● **What the task asks**
All of the records should be given again exactly as they appear.

● **Given entries**

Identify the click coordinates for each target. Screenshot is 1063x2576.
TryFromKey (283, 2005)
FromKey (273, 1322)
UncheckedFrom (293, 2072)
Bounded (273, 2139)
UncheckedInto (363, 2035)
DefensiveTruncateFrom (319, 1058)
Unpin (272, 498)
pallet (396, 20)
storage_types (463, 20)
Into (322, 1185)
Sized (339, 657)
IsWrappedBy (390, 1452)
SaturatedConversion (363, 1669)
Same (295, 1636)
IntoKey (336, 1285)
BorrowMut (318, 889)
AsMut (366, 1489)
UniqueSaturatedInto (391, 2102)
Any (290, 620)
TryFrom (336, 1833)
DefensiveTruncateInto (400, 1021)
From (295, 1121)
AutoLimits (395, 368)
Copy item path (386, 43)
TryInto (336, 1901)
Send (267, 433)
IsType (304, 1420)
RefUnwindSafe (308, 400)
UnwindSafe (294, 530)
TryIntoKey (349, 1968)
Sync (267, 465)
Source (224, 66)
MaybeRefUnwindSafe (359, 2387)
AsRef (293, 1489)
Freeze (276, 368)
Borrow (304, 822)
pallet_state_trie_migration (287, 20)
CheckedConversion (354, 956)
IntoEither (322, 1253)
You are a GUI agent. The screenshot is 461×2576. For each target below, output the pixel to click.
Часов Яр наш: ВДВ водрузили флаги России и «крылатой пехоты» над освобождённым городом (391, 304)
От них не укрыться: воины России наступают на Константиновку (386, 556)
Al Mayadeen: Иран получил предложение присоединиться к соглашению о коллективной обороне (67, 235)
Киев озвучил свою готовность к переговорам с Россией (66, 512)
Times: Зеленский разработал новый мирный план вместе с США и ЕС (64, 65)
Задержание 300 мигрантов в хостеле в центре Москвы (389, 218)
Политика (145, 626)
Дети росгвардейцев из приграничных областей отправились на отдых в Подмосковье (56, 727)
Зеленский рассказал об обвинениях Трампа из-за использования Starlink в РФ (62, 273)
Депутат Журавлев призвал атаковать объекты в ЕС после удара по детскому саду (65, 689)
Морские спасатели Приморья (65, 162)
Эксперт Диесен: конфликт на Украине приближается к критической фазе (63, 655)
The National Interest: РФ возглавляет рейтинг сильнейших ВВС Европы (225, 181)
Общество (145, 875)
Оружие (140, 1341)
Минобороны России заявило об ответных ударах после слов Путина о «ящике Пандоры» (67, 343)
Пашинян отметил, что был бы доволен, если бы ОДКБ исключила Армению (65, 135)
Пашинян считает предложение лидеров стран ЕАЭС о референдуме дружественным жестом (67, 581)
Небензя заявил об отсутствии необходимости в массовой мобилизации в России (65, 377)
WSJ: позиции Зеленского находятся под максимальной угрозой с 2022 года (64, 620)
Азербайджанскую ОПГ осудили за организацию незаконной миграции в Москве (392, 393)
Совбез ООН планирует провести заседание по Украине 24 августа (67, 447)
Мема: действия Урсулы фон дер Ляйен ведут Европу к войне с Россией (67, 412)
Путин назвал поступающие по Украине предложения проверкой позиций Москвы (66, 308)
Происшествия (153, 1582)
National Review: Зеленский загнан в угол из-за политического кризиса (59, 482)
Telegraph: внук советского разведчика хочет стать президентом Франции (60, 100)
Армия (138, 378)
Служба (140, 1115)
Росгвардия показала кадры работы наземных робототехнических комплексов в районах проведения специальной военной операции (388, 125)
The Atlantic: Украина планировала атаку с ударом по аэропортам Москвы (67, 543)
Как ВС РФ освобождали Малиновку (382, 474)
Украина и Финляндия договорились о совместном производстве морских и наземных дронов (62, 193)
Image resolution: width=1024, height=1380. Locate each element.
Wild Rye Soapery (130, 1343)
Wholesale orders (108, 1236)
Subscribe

● **Problem solution**
Identify the click coordinates for each target. Screenshot is 1063x2576.
TryFromKey (283, 2005)
FromKey (273, 1322)
UncheckedFrom (293, 2072)
Bounded (273, 2139)
UncheckedInto (363, 2035)
DefensiveTruncateFrom (319, 1058)
Unpin (272, 498)
pallet (396, 20)
storage_types (463, 20)
Into (322, 1185)
Sized (339, 657)
IsWrappedBy (390, 1452)
SaturatedConversion (363, 1669)
Same (295, 1636)
IntoKey (336, 1285)
BorrowMut (318, 889)
AsMut (366, 1489)
UniqueSaturatedInto (391, 2102)
Any (290, 620)
TryFrom (336, 1833)
DefensiveTruncateInto (400, 1021)
From (295, 1121)
AutoLimits (395, 368)
Copy item path (386, 43)
TryInto (336, 1901)
Send (267, 433)
IsType (304, 1420)
RefUnwindSafe (308, 400)
UnwindSafe (294, 530)
TryIntoKey (349, 1968)
Sync (267, 465)
Source (224, 66)
MaybeRefUnwindSafe (359, 2387)
AsRef (293, 1489)
Freeze (276, 368)
Borrow (304, 822)
pallet_state_trie_migration (287, 20)
CheckedConversion (354, 956)
IntoEither (322, 1253)
You are a GUI agent. The screenshot is 461×2576. For each target below, output the pixel to click.
Часов Яр наш: ВДВ водрузили флаги России и «крылатой пехоты» над освобождённым городом (391, 304)
От них не укрыться: воины России наступают на Константиновку (386, 556)
Al Mayadeen: Иран получил предложение присоединиться к соглашению о коллективной обороне (67, 235)
Киев озвучил свою готовность к переговорам с Россией (66, 512)
Times: Зеленский разработал новый мирный план вместе с США и ЕС (64, 65)
Задержание 300 мигрантов в хостеле в центре Москвы (389, 218)
Политика (145, 626)
Дети росгвардейцев из приграничных областей отправились на отдых в Подмосковье (56, 727)
Зеленский рассказал об обвинениях Трампа из-за использования Starlink в РФ (62, 273)
Депутат Журавлев призвал атаковать объекты в ЕС после удара по детскому саду (65, 689)
Морские спасатели Приморья (65, 162)
Эксперт Диесен: конфликт на Украине приближается к критической фазе (63, 655)
The National Interest: РФ возглавляет рейтинг сильнейших ВВС Европы (225, 181)
Общество (145, 875)
Оружие (140, 1341)
Минобороны России заявило об ответных ударах после слов Путина о «ящике Пандоры» (67, 343)
Пашинян отметил, что был бы доволен, если бы ОДКБ исключила Армению (65, 135)
Пашинян считает предложение лидеров стран ЕАЭС о референдуме дружественным жестом (67, 581)
Небензя заявил об отсутствии необходимости в массовой мобилизации в России (65, 377)
WSJ: позиции Зеленского находятся под максимальной угрозой с 2022 года (64, 620)
Азербайджанскую ОПГ осудили за организацию незаконной миграции в Москве (392, 393)
Совбез ООН планирует провести заседание по Украине 24 августа (67, 447)
Мема: действия Урсулы фон дер Ляйен ведут Европу к войне с Россией (67, 412)
Путин назвал поступающие по Украине предложения проверкой позиций Москвы (66, 308)
Происшествия (153, 1582)
National Review: Зеленский загнан в угол из-за политического кризиса (59, 482)
Telegraph: внук советского разведчика хочет стать президентом Франции (60, 100)
Армия (138, 378)
Служба (140, 1115)
Росгвардия показала кадры работы наземных робототехнических комплексов в районах проведения специальной военной операции (388, 125)
The Atlantic: Украина планировала атаку с ударом по аэропортам Москвы (67, 543)
Как ВС РФ освобождали Малиновку (382, 474)
Украина и Финляндия договорились о совместном производстве морских и наземных дронов (62, 193)
Image resolution: width=1024, height=1380. Locate each element.
Wild Rye Soapery (130, 1343)
Wholesale orders (108, 1236)
Subscribe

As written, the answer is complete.